Freud ekolü, nevrozda, cinselliğin temel öneminden, dahası sadece
cinselliğin öneminden o kadar emin ki, bundan mantıksal bir sonuç
çıkararak günümüzdeki cinsel ahlâka yiğitçe saldırmıştır. Bunun yararlı
ve gerekli olduğuna kuşku yok, çünkü bu alanda durumun son derece
çapraşık olması yüzünden, eskiden olduğu gibi bugün de pek billurlaşma
mış fikirler mevcut. Nasıl Orta Çağda her bir vakaya uyacak belirgin bir
mâli ahlâk yasası olmadığı, sırf bir yığın ahlâkı olduğu için, mâliye
horgörülüyor idiyse, bugün de sadece bir yığın cinsel ahlâkı söz konusu.

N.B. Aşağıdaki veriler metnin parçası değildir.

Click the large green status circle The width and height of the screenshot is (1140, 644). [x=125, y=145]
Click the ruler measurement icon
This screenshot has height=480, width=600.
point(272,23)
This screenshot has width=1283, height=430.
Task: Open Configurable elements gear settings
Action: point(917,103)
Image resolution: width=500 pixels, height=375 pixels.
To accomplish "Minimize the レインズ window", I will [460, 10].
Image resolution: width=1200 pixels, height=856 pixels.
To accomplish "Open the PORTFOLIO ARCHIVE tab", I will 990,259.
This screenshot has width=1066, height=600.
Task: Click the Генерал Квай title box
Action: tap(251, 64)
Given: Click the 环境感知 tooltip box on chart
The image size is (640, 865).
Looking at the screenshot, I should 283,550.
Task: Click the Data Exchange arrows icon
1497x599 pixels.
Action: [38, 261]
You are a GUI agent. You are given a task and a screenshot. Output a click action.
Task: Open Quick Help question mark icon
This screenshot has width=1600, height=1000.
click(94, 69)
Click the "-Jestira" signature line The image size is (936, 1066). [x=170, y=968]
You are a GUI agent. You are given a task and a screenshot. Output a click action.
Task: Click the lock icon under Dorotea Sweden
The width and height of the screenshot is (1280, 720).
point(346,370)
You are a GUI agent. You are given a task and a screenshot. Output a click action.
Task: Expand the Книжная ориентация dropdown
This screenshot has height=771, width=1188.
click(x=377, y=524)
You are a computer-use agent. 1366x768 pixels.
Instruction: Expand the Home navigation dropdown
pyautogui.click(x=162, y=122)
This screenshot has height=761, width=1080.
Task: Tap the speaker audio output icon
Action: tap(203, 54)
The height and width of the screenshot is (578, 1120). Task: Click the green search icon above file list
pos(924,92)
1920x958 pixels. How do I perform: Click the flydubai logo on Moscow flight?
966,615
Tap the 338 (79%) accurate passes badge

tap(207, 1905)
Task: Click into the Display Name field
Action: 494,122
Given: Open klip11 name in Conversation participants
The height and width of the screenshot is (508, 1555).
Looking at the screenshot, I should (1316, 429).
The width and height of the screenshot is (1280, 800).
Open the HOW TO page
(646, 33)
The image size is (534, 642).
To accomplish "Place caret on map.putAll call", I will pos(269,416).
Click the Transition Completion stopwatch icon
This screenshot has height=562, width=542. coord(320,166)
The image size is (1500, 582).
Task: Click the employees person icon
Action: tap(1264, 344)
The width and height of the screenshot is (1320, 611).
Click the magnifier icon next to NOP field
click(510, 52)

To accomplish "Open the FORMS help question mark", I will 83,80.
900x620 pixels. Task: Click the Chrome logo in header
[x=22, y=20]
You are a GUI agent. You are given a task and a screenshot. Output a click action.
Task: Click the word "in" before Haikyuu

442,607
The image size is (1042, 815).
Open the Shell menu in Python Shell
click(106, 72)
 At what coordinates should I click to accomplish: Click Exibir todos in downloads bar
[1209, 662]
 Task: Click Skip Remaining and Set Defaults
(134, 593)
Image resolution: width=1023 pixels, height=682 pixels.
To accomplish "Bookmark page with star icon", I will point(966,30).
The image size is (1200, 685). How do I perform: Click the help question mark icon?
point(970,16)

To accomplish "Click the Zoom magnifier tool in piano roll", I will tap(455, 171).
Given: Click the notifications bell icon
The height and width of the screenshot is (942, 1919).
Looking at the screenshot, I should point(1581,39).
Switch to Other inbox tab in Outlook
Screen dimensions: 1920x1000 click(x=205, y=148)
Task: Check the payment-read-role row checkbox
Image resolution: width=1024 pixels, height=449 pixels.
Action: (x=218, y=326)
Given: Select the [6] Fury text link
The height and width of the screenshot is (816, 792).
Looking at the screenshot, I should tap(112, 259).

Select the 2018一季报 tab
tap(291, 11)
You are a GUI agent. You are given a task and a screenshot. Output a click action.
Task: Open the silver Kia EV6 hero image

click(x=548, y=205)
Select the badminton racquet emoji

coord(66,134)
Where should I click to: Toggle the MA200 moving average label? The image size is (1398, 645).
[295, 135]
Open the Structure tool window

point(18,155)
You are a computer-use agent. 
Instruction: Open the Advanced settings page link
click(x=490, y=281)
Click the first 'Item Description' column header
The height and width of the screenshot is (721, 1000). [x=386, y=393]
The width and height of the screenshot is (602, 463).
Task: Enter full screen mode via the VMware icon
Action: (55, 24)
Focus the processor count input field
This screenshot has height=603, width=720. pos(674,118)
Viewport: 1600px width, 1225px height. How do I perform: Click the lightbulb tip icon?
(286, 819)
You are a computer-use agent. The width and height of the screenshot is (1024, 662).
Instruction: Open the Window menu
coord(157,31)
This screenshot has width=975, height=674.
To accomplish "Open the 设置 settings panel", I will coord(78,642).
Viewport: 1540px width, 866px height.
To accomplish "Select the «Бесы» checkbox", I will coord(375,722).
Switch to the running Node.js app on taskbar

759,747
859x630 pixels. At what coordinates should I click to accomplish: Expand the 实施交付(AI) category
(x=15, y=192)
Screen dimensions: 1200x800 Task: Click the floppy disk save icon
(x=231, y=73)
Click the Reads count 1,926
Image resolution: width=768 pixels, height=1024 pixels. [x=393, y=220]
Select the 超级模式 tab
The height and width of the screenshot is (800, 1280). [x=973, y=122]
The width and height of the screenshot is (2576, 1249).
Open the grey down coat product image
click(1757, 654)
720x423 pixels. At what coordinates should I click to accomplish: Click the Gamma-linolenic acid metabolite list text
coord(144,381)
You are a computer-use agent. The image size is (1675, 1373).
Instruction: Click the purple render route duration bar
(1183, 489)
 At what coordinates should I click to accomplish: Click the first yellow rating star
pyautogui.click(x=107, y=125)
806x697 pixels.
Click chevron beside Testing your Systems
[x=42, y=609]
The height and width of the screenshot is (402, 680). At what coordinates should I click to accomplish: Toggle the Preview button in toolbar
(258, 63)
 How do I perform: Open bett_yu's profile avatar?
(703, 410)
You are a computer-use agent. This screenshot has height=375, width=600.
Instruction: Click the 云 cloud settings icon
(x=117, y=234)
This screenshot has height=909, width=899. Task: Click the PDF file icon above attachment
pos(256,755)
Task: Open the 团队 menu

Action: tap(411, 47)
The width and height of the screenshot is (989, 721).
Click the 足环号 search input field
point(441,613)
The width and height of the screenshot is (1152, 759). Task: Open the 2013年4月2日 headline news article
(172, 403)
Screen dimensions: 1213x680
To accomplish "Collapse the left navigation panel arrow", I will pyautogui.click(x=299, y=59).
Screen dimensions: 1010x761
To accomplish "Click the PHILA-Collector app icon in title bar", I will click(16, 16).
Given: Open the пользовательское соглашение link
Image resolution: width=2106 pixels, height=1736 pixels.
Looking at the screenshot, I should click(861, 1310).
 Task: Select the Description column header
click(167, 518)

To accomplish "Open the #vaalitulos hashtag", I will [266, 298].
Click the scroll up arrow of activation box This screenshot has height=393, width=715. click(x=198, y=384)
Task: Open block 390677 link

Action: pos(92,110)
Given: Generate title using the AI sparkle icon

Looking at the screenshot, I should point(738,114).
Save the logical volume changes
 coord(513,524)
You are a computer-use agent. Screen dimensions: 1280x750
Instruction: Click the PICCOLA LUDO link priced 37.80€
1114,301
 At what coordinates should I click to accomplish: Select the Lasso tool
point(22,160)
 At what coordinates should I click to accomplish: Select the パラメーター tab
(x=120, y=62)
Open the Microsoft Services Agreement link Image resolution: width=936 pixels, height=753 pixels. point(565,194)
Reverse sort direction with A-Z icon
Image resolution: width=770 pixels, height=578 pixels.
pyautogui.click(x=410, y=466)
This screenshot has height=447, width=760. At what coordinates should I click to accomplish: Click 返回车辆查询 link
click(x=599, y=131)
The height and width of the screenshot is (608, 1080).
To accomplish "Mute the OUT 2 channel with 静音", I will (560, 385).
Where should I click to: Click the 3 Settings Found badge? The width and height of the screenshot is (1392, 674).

Yasadışı çocuk sahibi olan bir kız, kınanmakta, onun edepli, efendi bir
insan olup olmadığını kimse düşünmemektedir. Yasaca onaylanmayan
her türlü aşk, ister doğrudürüst kimseler, ister cibilliyetsizler arasında
olsun, ahlakdışı görülmektedir. Olan biten şey bizi öyle şaşkına çevirmiş
durumda ki, olayın nasıl vukuu bulduğu ve kimin başına geldiğini hâlâ
unutuyoruz. Orta Çağda da mâliye denince vahşice arzulanan, parıl parıl
parlayan altın anlaşılırdı, altınsa şeytanın ta kendi idi.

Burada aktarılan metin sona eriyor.